Computational thinking
Thinking like a computer scientist
- Computational thinking is the set of mental tools for analysing a problem and designing a solution a computer can run.
- Two of the most important are abstraction and decomposition.
- Master them and big problems become approachable.
Abstraction
- Abstraction means keeping the essential features of a problem and ignoring irrelevant detail, giving a simpler model.
- A train-network map keeps the stations and lines but drops real geography.
- A function hides a piece of work behind a name; a class keeps only the attributes the system needs.
- Without it, a full model of any real problem would be too big to reason about.
Practice
Abstraction means:
Abstraction simplifies a problem to its essentials.

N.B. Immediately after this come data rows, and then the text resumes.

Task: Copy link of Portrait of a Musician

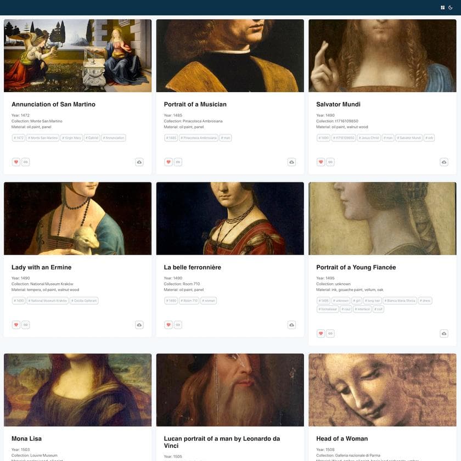Action: pyautogui.click(x=178, y=162)
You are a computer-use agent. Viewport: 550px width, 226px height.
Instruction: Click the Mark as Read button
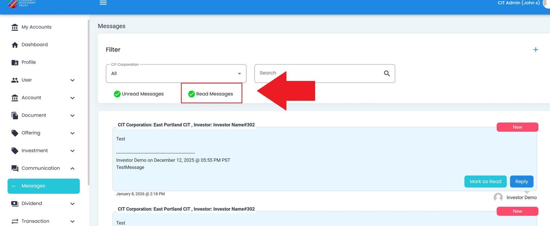pyautogui.click(x=485, y=181)

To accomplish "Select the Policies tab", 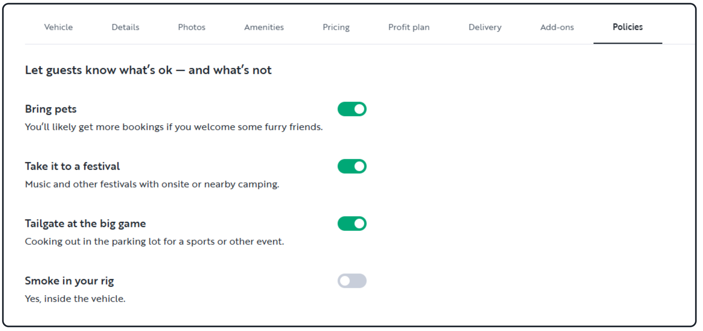I will click(628, 27).
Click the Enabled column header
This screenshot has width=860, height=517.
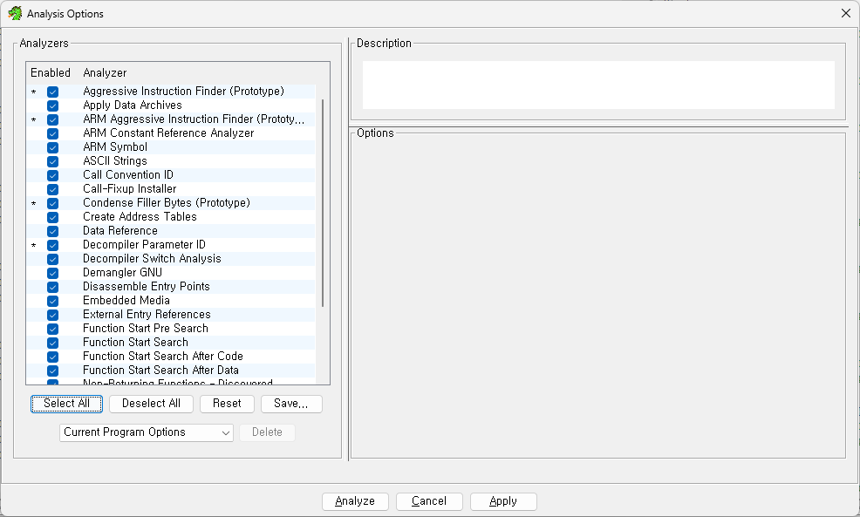(51, 73)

Breaking into parts is decomposition.
Practice
Which is an example of abstraction?
The map keeps what matters (stations, connections) and discards the rest — a classic abstraction.
Decomposition
- Decomposition means breaking a large problem into smaller sub-problems, each easier to solve.
- Find the main parts → break each into sub-tasks → continue until each is small enough to code directly → solve and combine.
- "Manage stock" → "record sales", "record deliveries", "produce reports" → ("record sales") "look up product", "decrease stock count", "save transaction".
- It makes problems manageable, lets a team divide the work, and gives modular code.
Practice
Decomposition means:
Decomposition splits a big task into smaller, separately-solvable sub-tasks.
Practice
A benefit of decomposition is that:
Smaller sub-tasks can be shared among a team and built as independent, reusable modules.
You've got it
Key idea
- abstraction = keep the essentials, ignore irrelevant detail (a simpler model)
- decomposition = break a big problem into smaller sub-problems
- decomposition enables teamwork and modular code
- together they make complex problems solvable